Zurück am Boot, die Bucht hat sich inzwischen gut gefüllt, tauchen wir erstmal ab. Die Sonne hat doch noch deutlich an Kraft gewonnen, nachdem die Regenwolken so nach und nach abgezogen sind.

Die nächste Nacht wird zum Glück etwas ruhiger, da der Wind immer mehr auf Ost dreht und wir dadurch besser von der Insel abgeschirmt werden.

Am Dinghidock gibt es einen Trinkwasseranschluss. Mit unserem Schlauchi fahren wir zweimal hinüber, um unsere großen Wasserflaschen zu füllen. So können wir nochmal 80 l Wasser filtern und in unseren Tank füllen. Das gestern gesammelte Regenwasser verbrauchen wir zum Klarspülen der im Salzwasser gewaschenen Shirts und Hosen. Frisch eingekleidet setzen wir noch einmal über, um Mayreaus südliche Buchten zu erkunden. Als Thomas aus dem Dinghi klettern will, schnippt in einer Welle das kleine Bötchen unter den Steg. Er kann sich gerade noch halten, aber mit der frisch gewaschenen Bux‘ ditscht er doch ins salzige Wasser… 

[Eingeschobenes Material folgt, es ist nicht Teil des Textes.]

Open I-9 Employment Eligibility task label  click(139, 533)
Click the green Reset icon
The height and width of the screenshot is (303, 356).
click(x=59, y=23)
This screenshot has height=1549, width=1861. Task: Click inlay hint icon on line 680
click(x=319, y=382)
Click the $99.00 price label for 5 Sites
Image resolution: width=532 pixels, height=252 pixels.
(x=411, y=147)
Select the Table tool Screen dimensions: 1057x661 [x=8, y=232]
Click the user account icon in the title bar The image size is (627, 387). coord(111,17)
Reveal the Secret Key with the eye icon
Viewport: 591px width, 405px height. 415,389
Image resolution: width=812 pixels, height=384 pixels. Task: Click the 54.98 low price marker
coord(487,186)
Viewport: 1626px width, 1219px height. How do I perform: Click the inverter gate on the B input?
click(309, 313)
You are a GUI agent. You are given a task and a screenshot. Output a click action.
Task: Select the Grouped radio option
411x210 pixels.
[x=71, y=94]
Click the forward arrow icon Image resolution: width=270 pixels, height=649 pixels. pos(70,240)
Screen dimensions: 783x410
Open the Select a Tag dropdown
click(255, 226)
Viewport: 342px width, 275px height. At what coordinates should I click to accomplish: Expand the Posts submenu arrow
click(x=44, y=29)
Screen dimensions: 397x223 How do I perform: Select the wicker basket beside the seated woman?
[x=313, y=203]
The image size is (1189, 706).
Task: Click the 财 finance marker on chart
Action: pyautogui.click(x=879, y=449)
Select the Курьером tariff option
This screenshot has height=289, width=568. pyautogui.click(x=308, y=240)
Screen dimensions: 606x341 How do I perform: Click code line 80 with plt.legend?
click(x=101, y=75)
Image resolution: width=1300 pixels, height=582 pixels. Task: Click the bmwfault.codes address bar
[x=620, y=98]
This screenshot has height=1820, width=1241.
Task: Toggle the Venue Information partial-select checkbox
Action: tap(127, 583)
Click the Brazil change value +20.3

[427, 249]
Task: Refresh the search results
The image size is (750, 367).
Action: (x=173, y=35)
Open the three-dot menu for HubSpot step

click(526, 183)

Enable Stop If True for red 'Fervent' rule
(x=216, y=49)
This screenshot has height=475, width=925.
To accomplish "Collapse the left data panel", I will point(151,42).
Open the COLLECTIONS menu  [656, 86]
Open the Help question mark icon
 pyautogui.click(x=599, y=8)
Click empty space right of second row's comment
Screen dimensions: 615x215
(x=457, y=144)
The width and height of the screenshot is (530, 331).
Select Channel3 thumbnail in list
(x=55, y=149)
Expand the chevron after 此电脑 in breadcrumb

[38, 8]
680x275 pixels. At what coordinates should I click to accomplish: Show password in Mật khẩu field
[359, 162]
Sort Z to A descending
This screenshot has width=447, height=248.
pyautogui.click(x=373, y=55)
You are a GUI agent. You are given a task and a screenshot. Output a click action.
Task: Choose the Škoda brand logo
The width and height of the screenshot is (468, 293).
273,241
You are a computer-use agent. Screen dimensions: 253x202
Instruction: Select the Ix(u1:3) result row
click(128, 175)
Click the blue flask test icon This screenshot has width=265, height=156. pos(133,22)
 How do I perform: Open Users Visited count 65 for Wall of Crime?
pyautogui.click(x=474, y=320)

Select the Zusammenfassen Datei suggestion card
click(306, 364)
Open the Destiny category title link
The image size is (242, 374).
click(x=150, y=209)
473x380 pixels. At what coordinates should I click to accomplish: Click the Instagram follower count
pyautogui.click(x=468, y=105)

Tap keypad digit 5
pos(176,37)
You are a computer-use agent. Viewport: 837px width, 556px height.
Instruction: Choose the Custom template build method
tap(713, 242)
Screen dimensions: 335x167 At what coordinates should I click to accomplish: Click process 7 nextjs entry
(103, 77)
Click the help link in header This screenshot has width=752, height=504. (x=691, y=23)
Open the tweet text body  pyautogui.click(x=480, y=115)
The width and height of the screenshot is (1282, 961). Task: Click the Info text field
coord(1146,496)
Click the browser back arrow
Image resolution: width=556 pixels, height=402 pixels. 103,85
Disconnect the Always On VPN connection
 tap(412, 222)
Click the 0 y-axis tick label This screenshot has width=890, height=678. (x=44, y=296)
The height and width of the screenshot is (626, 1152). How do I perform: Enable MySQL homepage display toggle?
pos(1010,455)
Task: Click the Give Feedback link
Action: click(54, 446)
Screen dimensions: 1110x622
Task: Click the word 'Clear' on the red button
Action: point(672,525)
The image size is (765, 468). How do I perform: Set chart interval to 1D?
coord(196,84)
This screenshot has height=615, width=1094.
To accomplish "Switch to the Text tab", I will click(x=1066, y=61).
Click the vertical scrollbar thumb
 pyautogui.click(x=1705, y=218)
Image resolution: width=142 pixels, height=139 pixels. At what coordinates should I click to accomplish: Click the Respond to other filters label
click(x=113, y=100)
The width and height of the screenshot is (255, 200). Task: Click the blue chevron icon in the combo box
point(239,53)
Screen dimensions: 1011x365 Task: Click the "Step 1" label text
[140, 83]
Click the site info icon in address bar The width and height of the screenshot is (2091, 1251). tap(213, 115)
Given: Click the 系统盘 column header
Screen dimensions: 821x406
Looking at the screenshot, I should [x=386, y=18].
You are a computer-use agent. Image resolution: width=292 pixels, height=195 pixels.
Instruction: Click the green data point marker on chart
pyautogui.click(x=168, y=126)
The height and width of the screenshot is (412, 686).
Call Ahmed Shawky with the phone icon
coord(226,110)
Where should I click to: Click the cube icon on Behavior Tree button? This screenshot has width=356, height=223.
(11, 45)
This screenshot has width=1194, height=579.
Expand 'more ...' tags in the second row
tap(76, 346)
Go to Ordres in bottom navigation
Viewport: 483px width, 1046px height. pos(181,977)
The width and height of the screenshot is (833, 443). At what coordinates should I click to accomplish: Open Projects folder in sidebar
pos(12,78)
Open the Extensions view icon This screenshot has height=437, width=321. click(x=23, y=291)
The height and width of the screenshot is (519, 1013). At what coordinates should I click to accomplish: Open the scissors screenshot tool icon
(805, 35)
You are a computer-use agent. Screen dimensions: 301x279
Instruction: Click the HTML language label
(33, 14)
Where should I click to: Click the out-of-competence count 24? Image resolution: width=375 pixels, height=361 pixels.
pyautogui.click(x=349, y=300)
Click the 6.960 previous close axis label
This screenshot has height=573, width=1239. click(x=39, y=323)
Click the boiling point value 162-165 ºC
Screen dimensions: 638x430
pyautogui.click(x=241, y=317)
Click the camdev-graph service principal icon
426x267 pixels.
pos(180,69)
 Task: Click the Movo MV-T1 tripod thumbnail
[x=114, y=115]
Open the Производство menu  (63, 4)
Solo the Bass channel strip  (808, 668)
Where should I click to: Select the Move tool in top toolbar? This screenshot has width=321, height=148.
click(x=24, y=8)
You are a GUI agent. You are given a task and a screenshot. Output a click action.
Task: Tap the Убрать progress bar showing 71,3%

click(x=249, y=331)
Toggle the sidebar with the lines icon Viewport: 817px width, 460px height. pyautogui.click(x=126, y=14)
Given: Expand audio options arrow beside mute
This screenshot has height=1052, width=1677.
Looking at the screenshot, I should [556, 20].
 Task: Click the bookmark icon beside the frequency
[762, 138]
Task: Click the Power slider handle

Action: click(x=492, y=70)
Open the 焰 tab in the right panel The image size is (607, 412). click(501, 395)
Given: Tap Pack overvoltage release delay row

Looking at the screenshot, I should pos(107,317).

Vor dem Saline Beach ist es heute richtig voll. Neben einem modernen Großsegler schaukeln hier noch ein paar kleinere Yachten. Unter den Palmen probt gerade eine Steeldrumband. Schade, als wir bei ihnen ankommen, legen sie eine Pause ein … So schön es hier aussieht, es riecht sehr eigentümlich. Wir entdecken ein Sanitärhebäude am Strand. Eigentlich eine tolle Idee, aber wenn das mit dem Abfluss nicht klappt …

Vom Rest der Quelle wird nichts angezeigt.